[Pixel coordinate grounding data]
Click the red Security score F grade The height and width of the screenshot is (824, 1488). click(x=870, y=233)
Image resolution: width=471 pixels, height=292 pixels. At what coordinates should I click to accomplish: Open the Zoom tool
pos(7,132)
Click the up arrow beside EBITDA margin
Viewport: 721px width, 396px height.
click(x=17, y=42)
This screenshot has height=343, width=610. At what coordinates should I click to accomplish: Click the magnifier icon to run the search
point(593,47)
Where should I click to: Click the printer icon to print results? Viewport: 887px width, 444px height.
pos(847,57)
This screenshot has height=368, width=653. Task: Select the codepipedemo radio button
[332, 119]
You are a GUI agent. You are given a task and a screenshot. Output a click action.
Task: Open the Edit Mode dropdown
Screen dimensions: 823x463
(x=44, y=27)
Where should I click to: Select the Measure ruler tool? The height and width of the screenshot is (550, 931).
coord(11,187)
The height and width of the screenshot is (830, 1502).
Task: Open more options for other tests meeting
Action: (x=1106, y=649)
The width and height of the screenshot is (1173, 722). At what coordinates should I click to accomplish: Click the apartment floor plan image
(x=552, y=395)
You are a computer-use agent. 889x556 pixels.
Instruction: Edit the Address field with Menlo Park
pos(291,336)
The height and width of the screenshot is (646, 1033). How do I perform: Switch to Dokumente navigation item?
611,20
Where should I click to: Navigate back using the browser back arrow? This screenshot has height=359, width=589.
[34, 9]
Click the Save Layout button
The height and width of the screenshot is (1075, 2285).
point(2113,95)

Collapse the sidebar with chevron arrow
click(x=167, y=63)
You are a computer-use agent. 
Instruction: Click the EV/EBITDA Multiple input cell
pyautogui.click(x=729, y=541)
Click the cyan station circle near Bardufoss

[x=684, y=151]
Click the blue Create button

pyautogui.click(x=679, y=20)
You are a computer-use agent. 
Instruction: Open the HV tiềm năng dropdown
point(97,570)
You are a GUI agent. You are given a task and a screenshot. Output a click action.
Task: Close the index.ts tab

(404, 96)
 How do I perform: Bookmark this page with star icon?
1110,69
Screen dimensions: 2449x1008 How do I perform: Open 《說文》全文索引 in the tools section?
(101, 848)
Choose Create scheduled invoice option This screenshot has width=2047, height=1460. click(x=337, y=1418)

### What this task involves
Reproduce, with no other lines, the one containing "How do I perform: Bookmark" and all lines after it through the end of the data above.

### Solved problem
 How do I perform: Bookmark this page with star icon?
1110,69
Screen dimensions: 2449x1008 How do I perform: Open 《說文》全文索引 in the tools section?
(101, 848)
Choose Create scheduled invoice option This screenshot has width=2047, height=1460. click(x=337, y=1418)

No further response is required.